4. Compte tenu du motif d'annulation et sous réserve d'un changement substantiel dans la situation de droit ou de fait de l'intéressé, il y a lieu, par application des dispositions de l'article L. 911-1 du code de justice administrative, d'enjoindre au préfet de l'Isère de délivrer à M. B une carte de séjour temporaire mention " vie privée et familiale ", dans un délai de trois mois à compter de la notification du présent jugement et de lui délivrer, dans l'attente, une autorisation provisoire de séjour l'autorisant à travailler. Il n'y a pas lieu, dans les circonstances de l'espèce, d'assortir cette injonction d'une astreinte.

Sur les frais du litige :

5. M. B a été admis au bénéfice de l'aide juridictionnelle provisoire. Par suite, son avocat peut se prévaloir des dispositions des articles L. 761-1 du code de justice administrative et 37 de la loi du 10 juillet 1991. Il y a lieu, dans les circonstances de l'espèce, sous réserve que Me Margat, avocat de M. B, renonce à percevoir la somme correspondant à la part contributive de l'Etat et sous réserve de l'admission définitive de son client à l'aide juridictionnelle, de mettre à la charge de l'Etat le versement à Me Margat de la somme de 900 euros. Dans le cas où l'aide juridictionnelle ne serait pas accordée à M. B par le bureau d'aide juridictionnelle, la somme de 900 euros sera versée à M. B.

D E C I D E :

Article 1er : M. B est admis au bénéfice de l'aide juridictionnelle provisoire.
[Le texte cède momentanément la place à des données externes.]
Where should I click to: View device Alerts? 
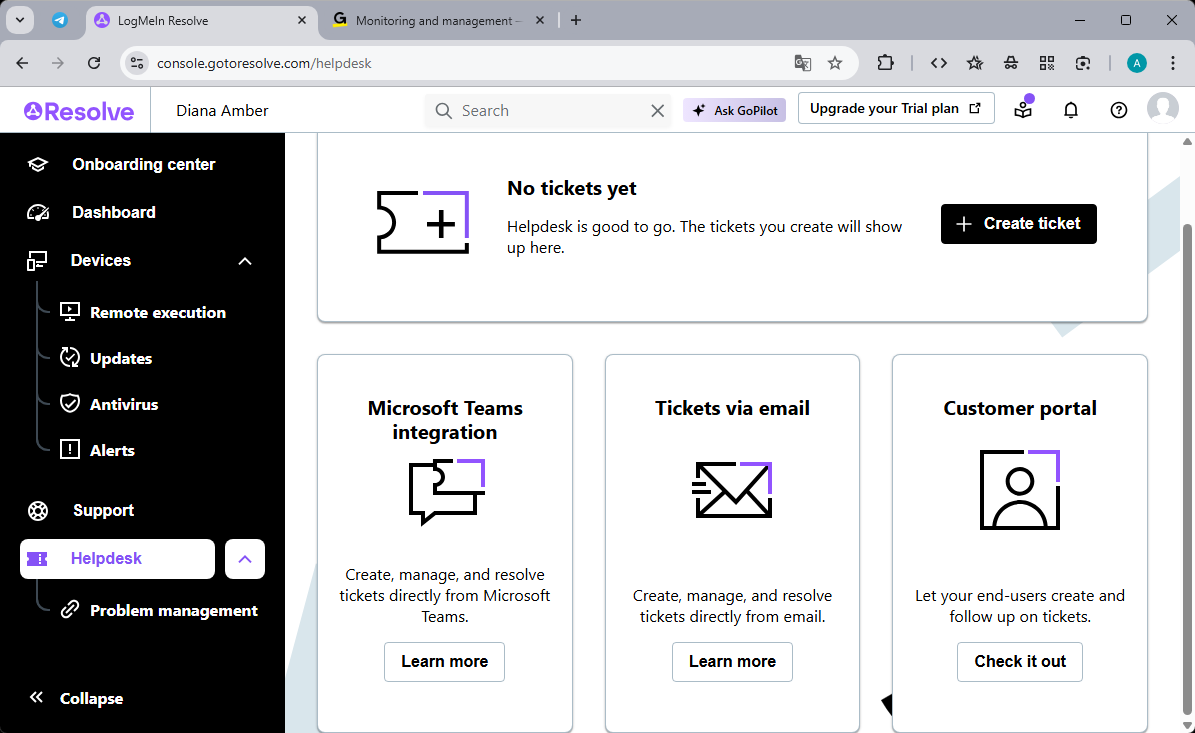click(x=112, y=450)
Article 2 : L'arrêté du 25 janvier 2024 du préfet de l'Isère est annulé.

Article 3 : Il est enjoint au préfet de l'Isère de délivrer à M. B un titre de séjour portant la mention " vie privée et familiale " dans le délai de trois mois à compter de la notification du présent jugement et de le munir dans l'attente d'une autorisation de séjour l'autorisant à travailler.

Article 4 : Sous réserve de l'admission définitive de M. B à l'aide juridictionnelle et sous réserve que Me Margat renonce à percevoir la somme correspondant à la part contributive de l'Etat, ce dernier versera à Me Margat, avocat de M. B une somme de 900 euros en application des dispositions du deuxième alinéa de l'article 37 de la loi du 10 juillet 1991. Dans le cas où l'aide juridictionnelle ne serait pas accordée à M. B par le bureau d'aide juridictionnelle, la somme de 900 euros sera versée à M. B.
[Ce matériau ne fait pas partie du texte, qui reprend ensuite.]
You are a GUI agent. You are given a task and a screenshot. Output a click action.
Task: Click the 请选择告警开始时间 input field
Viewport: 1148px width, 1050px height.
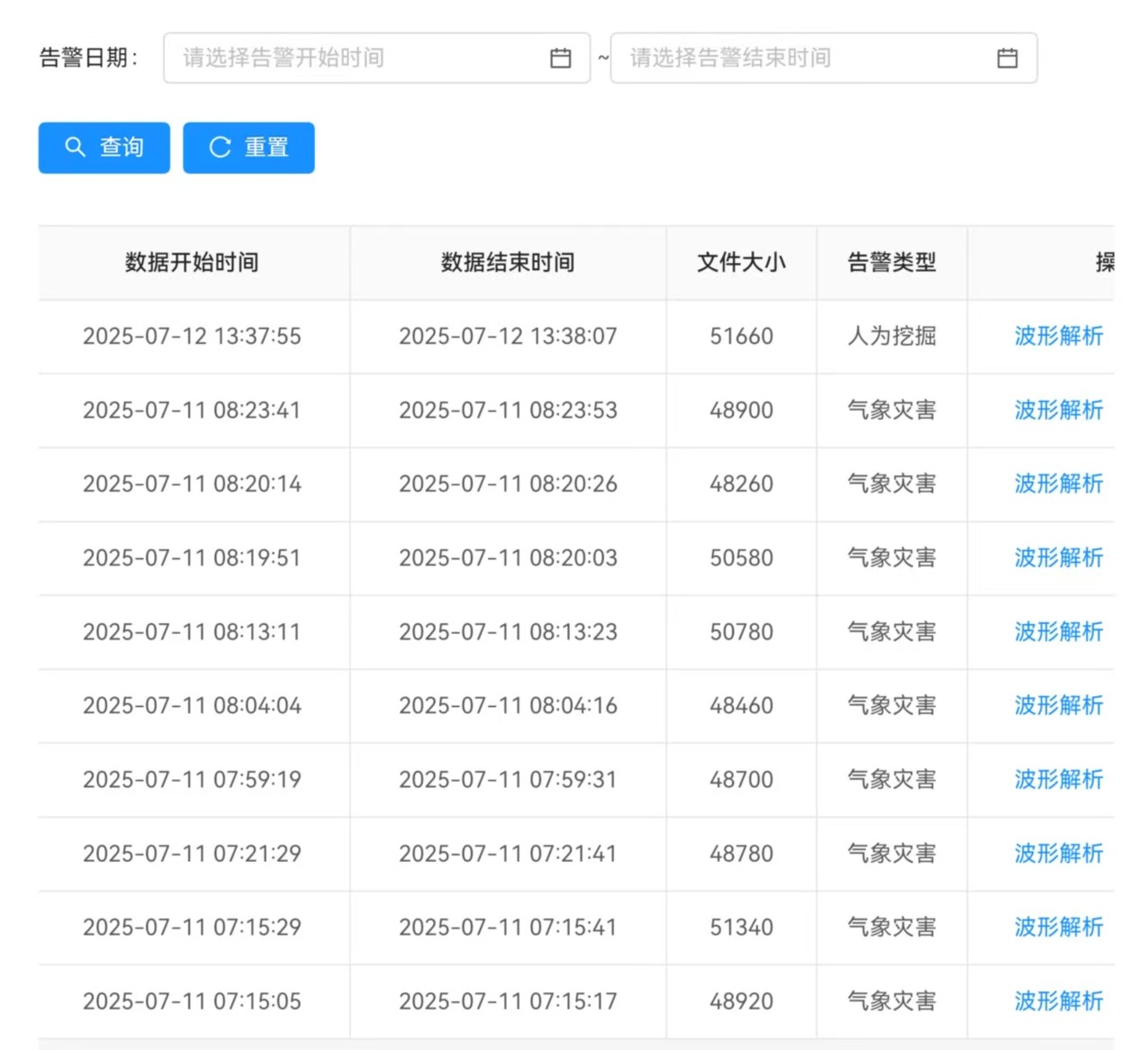tap(351, 57)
Article 5 : Le surplus des conclusions de la requête est rejeté.

Article 6 : Le présent jugement sera notifié à M. D, à Me Margat et au préfet de l'Isère.

Rendu public par mise à disposition au greffe le 9 avril 2024.

Le président

J.P. A

La greffière

J. BONINO

La République mande et ordonne au préfet de l'Isère en ce qui le concerne, ou à tous commissaires de justice à ce requis en ce qui concerne les voies de droit commun contre les parties privées, de pourvoir à l'exécution de la présente décision.